**Information provided:**
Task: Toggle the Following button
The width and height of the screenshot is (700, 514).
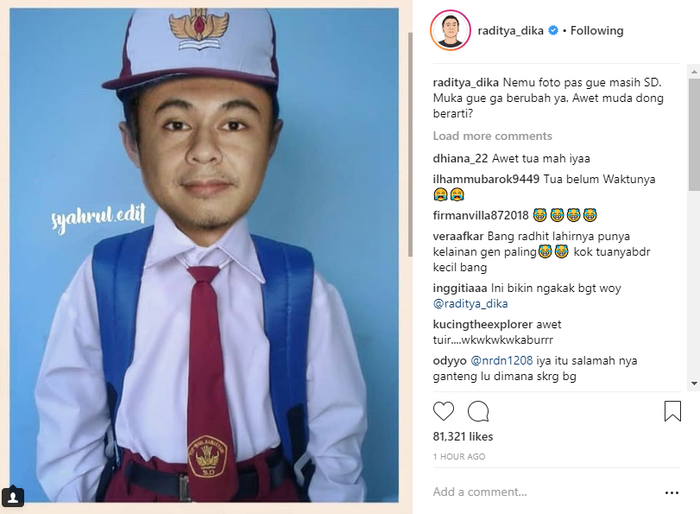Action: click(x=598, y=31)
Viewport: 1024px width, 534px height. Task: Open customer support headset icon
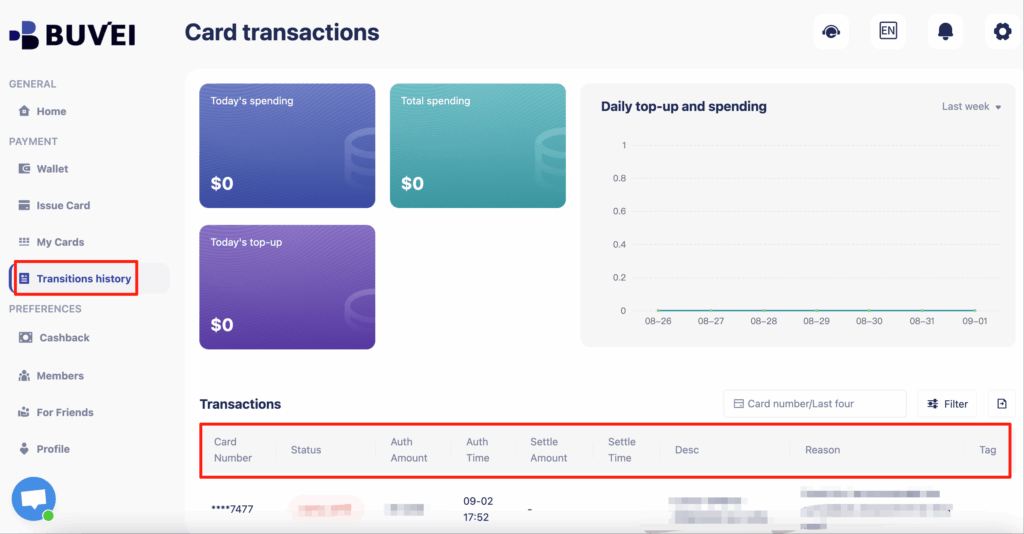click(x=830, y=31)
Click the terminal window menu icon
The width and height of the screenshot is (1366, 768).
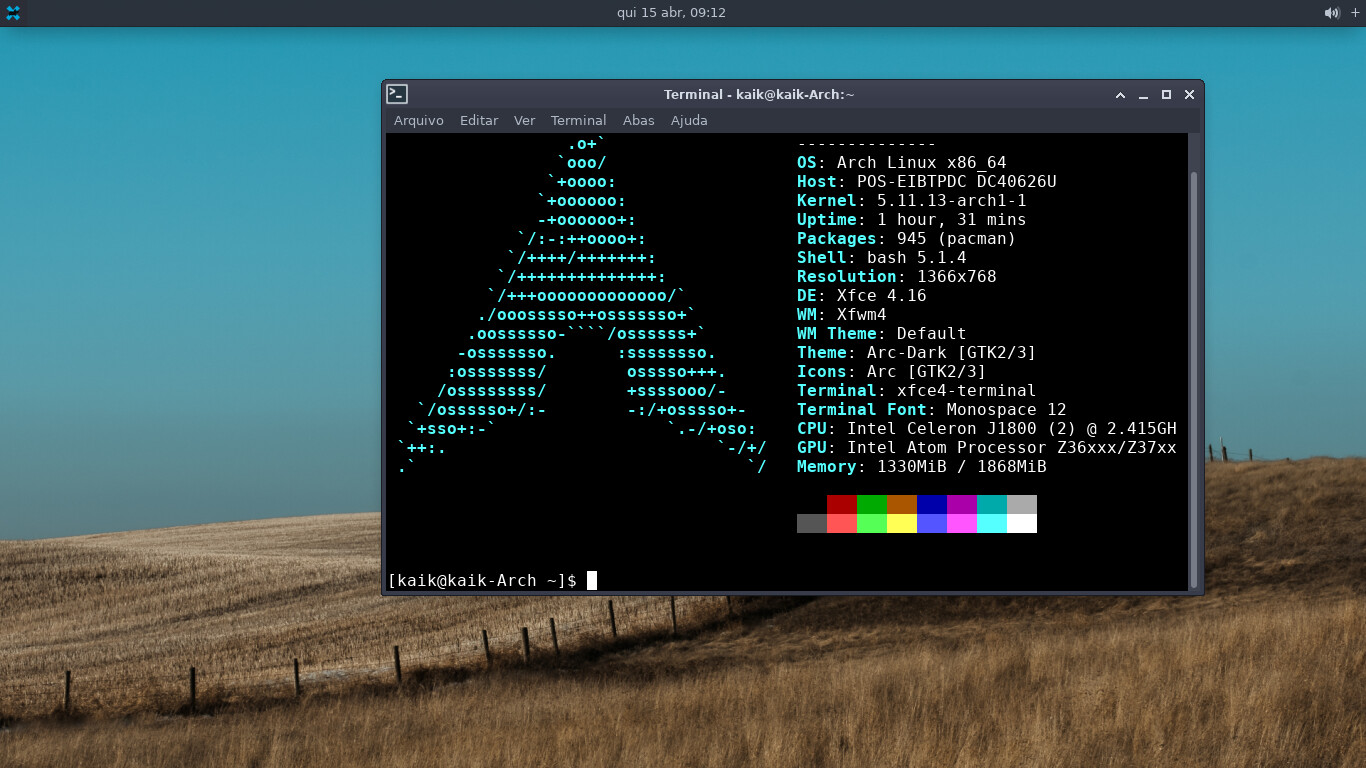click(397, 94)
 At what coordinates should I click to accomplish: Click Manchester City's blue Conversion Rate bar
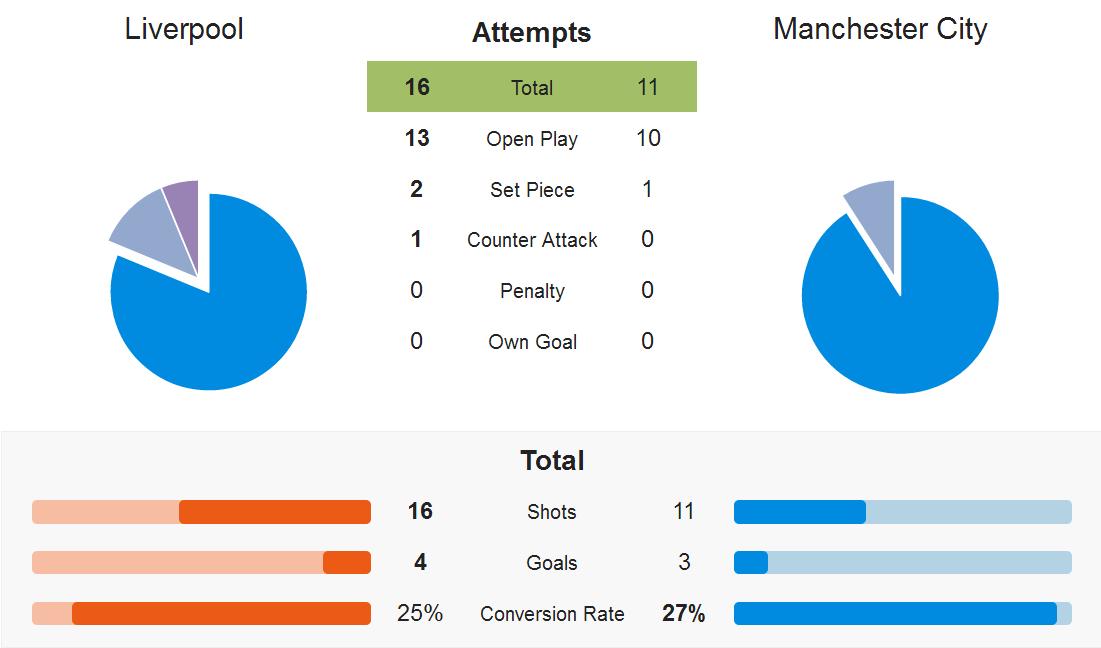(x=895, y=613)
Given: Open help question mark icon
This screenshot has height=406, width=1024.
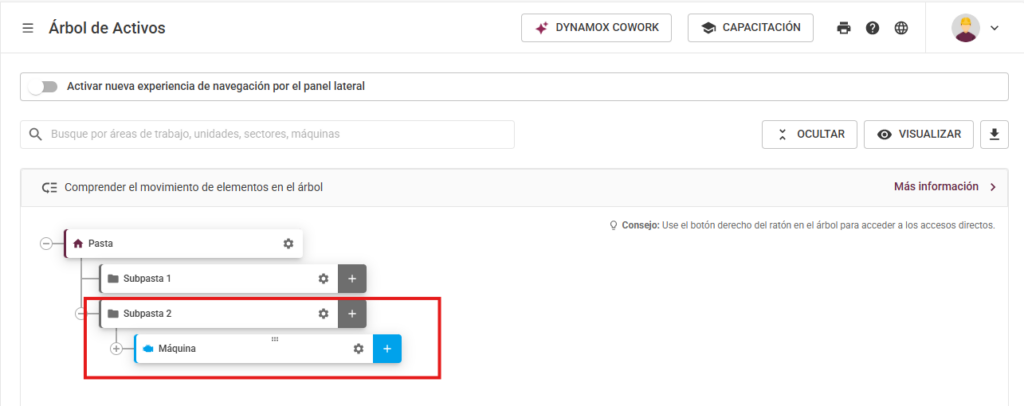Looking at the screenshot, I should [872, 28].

* * *

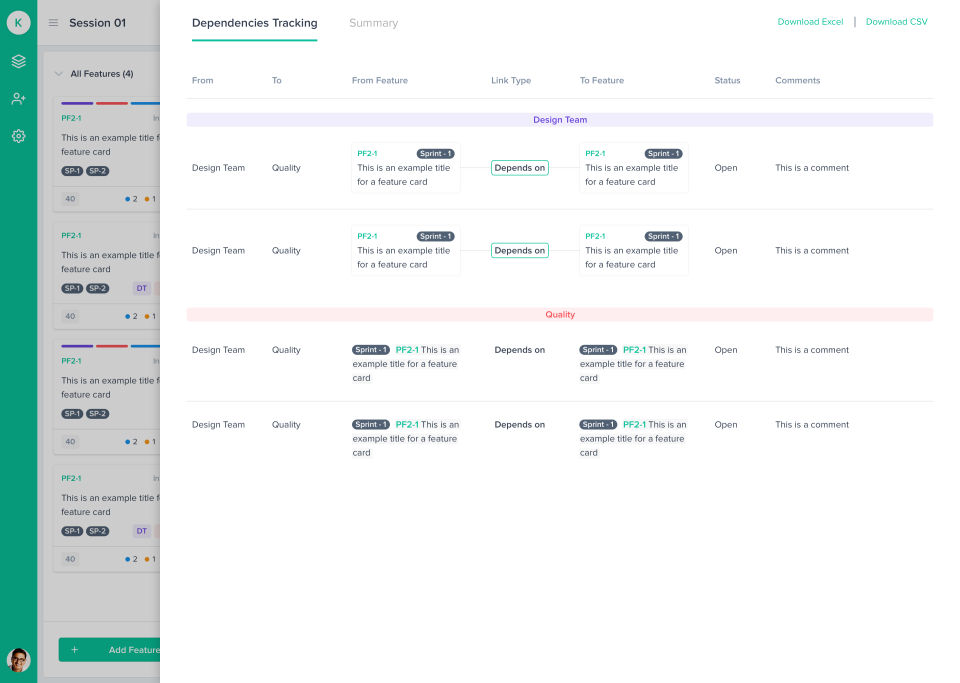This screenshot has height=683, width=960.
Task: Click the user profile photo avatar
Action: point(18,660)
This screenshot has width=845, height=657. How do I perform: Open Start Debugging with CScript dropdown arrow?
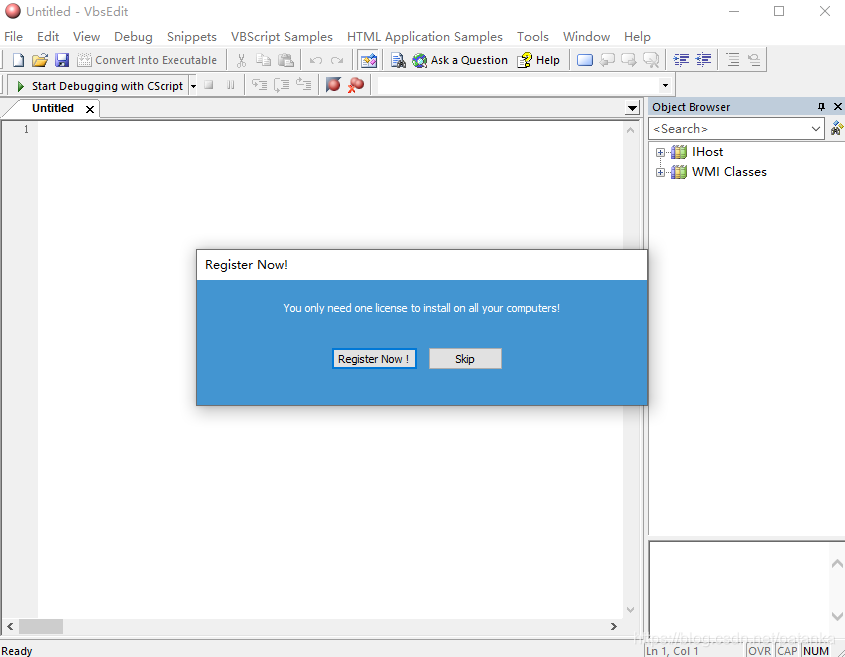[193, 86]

* * *

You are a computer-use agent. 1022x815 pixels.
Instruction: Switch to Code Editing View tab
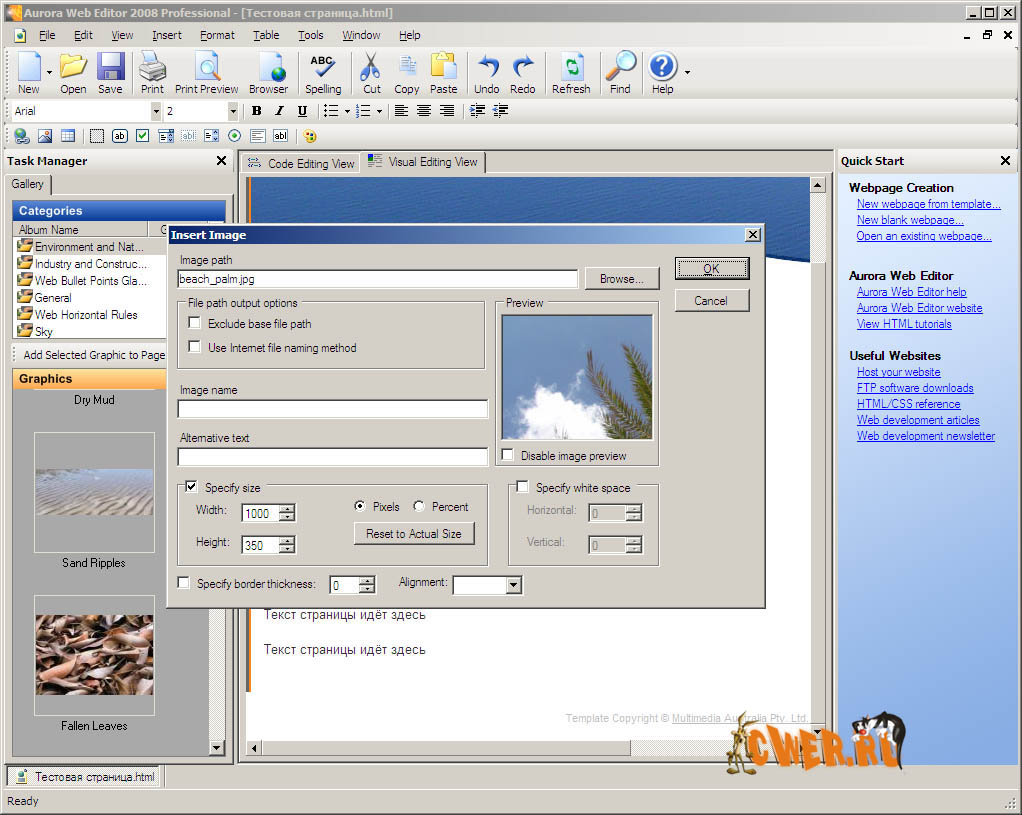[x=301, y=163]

**What is being asked:**
Write out, word for word, the stretch of entries that begins at the line with "The width and height of the screenshot is (700, 514)." and ends at the line with "Given: Open help question mark icon". Pictures do not belong in it.

**Answer to this task:**
The width and height of the screenshot is (700, 514).
Action: click(x=598, y=31)
Viewport: 1024px width, 534px height. Task: Open customer support headset icon
click(x=830, y=31)
Click the terminal window menu icon
The width and height of the screenshot is (1366, 768).
click(397, 94)
 At what coordinates should I click to accomplish: Click Manchester City's blue Conversion Rate bar
(x=895, y=613)
Given: Open help question mark icon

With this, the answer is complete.